Patients: Recipients (7788) of bone marrow transplants for acute lymphoblastic, acute myelogenous, or chronic myelogenous leukemia reported to the International Bone Marrow Transplant Registry, Milwaukee, Wis, by 185 transplant teams worldwide.
Results: Linear increases occurred during the periods 1980 through 1981 to 1988 through 1989 as follows with 95% confidence intervals: (1) transplants for chronic myelogenous leukemia from 14% +/- 2% to 35% +/- 2%; (2) transplants from unrelated donors from 1% +/- 1% to 7% +/- 1%; (3) preparative regimens without radiation from 3% +/- 1% to 30% +/- 2%; and (4) use of methotrexate plus cyclosporine to prevent graft-vs-host disease from 2% +/- 1% to 55% +/- 2%. Among recipients of human lymphocyte antigen-identical sibling bone marrow, the 2-year probability of treatment-related mortality decreased by 6% to 22%. The probability of relapse decreased from 46% +/- 6% to 38% +/- 6% in intermediate leukemia but did not change appreciably in early or advanced leukemia. Probabilities of leukemia-free survival improved from 51% +/- 4% to 57% +/- 3% in early leukemia, from 28% +/- 4% to 36% +/- 5% in intermediate leukemia, and from 12% +/- 4% to 18% +/- 5% in advanced leukemia. A separate analysis of a homogenous population of patients indicated that improvements in outcome in the 1980s were due to improvements in transplant practice rather than improved patient selection.

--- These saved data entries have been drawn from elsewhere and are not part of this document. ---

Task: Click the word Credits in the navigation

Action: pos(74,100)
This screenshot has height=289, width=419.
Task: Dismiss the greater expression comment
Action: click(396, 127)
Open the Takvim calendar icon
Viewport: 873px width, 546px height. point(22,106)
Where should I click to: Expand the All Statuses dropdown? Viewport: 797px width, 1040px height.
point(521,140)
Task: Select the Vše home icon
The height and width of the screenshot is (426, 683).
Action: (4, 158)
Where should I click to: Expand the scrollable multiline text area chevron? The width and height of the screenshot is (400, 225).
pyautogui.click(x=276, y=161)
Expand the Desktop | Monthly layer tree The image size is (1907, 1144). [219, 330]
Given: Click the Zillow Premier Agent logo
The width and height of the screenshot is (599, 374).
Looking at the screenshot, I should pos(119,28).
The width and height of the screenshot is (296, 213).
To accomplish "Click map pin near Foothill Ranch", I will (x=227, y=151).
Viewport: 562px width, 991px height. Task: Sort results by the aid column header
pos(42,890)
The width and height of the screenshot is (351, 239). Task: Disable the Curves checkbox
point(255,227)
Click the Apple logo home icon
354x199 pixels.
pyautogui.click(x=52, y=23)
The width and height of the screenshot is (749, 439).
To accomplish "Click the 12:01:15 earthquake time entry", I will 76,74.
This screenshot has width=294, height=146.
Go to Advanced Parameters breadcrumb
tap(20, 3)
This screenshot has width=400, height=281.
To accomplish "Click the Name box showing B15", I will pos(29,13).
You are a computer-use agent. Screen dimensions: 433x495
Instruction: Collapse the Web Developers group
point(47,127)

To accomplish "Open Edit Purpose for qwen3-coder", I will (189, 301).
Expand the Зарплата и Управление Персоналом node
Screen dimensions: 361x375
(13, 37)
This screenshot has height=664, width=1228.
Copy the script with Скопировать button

Conclusions: Modest increases in leukemia-free survival rates occurred after human lymphocyte antigen-identical sibling bone marrow transplants in the 1980s. Improvements were due primarily to reductions in treatment-related mortality with little or no change in relapse risk. More effective antileukemia strategies and continued reductions in treatment-related toxic effects are needed.